■ Source text:

^^^^^^^^

The Okhrana may have failed to prevent the Russian Revolution, but they were so successful in poisoning revolutionary minds that, thirty years after the fall of the Tsars, the Bolsheviks were still killing each other in a witch hunt for nonexistent traitors.3

In the spring of 1910, the Milkman was such a master of evasion that the secret police could no longer cope. “The impossibility of his continued surveillance,” reported the Baku Gendarme commander Colonel Martynov, “makes necessary his detention; all the agents have become known to him and even newly assigned agents failed, while the Milkman managed both to deceive the surveillance and to expose it to his comrades, thus spoiling the entire operation. The Milkman mainly lives with his concubine Stefania Petrovskaya.”

On 23 March 1910, Colonel Martynov arrested the Milkman, now using the alias “Zakhar Melikiants,” and “the noblewoman of Kherson Province, Stefania Petrovskaya.” The couple were interrogated separately in Bailov Prison. The Milkman first denied having a relationship with Stefania. But he then requested permission to marry her. Soon Stalin was calling her “my wife.”

* Just as he was to despise the happy marriages of his grandees in power, after the suicide of his second wife in 1932. See Stalin: The Court of the Red Tsar.

^^^^^^^^

■ Dataset content:
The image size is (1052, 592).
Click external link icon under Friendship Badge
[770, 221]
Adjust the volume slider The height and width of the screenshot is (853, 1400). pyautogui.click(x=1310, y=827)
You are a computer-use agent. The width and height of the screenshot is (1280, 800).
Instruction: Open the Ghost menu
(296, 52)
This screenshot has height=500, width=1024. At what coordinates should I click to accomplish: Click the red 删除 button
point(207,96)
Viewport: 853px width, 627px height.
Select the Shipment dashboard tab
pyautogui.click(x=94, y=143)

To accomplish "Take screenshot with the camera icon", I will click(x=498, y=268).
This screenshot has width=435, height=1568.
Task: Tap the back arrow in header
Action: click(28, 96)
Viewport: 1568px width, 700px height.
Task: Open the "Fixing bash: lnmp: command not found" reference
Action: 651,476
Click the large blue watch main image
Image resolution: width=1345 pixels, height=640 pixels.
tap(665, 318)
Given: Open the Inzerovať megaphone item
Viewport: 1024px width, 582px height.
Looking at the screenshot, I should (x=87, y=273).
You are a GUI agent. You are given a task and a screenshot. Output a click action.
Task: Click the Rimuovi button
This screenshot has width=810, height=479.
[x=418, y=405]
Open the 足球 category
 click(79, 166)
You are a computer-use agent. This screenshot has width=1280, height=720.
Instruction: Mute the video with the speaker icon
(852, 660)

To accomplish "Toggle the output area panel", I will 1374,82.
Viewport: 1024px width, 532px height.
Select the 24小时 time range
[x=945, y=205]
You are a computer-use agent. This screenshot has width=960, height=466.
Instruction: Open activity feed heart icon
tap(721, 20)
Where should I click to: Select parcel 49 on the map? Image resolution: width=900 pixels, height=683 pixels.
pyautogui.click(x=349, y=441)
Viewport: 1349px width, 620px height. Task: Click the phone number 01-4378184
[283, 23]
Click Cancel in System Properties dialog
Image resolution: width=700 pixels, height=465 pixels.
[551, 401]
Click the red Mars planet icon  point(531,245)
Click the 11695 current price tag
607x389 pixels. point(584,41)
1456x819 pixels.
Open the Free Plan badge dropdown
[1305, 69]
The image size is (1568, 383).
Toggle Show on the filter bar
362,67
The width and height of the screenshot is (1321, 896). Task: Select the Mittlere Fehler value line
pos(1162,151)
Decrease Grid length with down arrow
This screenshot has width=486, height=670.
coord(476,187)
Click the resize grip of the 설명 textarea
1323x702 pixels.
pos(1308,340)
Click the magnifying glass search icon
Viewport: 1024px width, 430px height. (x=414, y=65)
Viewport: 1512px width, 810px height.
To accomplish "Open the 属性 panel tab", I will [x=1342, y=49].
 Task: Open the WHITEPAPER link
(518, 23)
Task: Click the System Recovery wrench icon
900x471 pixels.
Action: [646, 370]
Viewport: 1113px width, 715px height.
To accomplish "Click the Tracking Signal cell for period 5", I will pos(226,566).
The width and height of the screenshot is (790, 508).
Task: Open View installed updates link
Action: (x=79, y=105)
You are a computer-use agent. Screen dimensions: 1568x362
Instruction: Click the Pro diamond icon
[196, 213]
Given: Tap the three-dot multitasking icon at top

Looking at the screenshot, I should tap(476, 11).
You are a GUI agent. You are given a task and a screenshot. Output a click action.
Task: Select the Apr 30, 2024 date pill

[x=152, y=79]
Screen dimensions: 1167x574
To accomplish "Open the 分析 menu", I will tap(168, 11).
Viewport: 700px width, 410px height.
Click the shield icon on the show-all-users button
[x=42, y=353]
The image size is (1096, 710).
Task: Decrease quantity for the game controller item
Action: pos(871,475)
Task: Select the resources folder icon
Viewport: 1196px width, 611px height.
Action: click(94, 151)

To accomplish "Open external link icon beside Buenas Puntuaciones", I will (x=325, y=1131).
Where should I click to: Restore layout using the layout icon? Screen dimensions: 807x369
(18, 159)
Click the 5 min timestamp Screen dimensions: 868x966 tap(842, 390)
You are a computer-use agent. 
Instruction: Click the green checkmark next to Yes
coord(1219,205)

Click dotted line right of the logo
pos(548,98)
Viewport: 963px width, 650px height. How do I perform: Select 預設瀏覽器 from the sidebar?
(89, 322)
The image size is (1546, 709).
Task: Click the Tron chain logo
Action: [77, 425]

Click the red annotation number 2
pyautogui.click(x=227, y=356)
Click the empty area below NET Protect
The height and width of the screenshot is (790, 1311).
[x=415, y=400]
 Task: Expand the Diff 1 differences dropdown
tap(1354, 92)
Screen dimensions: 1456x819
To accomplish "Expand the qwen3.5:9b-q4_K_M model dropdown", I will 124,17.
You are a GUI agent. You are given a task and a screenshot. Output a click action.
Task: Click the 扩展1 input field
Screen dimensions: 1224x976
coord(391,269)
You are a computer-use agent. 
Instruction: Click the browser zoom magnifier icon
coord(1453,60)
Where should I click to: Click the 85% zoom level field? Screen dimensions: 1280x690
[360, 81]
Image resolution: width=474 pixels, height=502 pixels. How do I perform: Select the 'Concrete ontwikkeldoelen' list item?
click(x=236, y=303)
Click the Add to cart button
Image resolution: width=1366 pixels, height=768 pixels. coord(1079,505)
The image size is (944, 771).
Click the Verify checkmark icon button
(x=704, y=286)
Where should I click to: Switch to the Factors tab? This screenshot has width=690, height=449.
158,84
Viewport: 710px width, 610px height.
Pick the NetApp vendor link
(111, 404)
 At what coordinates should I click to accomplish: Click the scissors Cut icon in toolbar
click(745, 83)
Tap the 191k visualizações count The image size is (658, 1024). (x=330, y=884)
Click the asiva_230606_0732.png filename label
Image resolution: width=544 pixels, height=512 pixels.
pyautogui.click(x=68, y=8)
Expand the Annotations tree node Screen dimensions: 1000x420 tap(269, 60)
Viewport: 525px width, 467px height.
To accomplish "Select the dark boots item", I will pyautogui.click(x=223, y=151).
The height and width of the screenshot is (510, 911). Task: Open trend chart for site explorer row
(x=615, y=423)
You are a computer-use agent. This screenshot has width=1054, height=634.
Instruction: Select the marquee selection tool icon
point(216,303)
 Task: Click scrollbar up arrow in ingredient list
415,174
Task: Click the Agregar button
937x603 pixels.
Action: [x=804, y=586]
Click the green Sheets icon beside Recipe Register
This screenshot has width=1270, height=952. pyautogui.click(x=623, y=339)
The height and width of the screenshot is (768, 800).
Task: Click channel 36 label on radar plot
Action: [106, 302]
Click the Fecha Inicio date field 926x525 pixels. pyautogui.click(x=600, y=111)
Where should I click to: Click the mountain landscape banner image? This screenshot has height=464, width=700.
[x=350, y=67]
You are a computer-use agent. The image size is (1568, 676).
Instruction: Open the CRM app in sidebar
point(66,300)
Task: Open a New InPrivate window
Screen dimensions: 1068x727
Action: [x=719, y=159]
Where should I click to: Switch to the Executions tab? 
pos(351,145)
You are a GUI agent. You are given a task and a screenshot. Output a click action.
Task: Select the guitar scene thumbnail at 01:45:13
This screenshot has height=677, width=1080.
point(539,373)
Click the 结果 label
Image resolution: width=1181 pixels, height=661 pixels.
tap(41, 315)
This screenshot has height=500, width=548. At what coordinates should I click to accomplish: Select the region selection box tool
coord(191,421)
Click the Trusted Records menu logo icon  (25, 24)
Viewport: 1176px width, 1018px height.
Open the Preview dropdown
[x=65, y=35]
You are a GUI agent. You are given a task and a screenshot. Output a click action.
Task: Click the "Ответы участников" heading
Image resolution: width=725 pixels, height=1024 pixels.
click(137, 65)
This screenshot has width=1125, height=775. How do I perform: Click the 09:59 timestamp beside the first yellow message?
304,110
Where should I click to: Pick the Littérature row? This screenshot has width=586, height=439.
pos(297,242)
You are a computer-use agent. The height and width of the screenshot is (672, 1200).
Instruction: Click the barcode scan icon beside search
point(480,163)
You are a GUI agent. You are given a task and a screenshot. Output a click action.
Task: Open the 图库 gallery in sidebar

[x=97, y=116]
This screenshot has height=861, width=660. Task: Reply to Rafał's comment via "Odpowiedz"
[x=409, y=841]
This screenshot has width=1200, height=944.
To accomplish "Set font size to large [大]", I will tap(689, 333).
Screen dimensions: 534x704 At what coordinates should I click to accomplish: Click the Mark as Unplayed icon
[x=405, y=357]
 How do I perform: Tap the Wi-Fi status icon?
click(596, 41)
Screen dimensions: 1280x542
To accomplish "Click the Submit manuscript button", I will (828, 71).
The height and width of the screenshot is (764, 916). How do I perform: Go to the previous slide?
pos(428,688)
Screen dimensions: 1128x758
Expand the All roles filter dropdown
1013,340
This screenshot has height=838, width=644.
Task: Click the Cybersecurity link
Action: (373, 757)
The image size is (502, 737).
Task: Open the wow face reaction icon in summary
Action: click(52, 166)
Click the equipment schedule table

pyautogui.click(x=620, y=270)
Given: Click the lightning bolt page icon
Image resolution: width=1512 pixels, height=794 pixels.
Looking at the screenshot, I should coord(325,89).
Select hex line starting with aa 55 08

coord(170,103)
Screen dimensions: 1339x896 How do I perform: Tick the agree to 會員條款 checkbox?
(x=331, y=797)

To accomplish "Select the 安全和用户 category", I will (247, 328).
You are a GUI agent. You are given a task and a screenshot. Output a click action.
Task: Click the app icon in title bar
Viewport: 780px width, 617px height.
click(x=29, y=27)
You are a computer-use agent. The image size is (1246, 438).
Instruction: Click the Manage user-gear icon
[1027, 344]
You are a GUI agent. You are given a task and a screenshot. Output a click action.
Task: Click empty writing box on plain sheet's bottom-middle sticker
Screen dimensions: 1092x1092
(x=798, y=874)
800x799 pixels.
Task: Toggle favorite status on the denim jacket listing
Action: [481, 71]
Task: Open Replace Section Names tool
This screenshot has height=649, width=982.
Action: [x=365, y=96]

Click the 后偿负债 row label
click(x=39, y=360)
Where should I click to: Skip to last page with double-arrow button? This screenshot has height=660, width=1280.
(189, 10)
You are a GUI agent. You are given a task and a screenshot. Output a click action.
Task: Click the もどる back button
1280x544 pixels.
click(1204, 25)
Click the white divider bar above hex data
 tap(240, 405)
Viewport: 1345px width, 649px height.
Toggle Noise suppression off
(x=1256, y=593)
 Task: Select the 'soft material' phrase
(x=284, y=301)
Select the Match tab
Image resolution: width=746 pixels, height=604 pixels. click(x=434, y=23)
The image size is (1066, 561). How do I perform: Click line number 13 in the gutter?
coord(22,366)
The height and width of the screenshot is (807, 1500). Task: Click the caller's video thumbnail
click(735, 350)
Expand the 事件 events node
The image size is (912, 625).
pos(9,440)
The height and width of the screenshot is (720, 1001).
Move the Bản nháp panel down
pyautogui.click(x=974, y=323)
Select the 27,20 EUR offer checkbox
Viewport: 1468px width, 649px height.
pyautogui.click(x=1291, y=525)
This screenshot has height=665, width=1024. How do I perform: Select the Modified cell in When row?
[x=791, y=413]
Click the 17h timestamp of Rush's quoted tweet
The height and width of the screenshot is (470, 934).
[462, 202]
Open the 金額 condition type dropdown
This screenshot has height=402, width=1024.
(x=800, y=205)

^^^^^^^^

■ Exercise directions:
Please set down, word for word, the part of the Stalin passage between "On 23 March" and "the Red Tsar.", inclusive.

■ Solution to the exercise:
On 23 March 1910, Colonel Martynov arrested the Milkman, now using the alias “Zakhar Melikiants,” and “the noblewoman of Kherson Province, Stefania Petrovskaya.” The couple were interrogated separately in Bailov Prison. The Milkman first denied having a relationship with Stefania. But he then requested permission to marry her. Soon Stalin was calling her “my wife.”

* Just as he was to despise the happy marriages of his grandees in power, after the suicide of his second wife in 1932. See Stalin: The Court of the Red Tsar.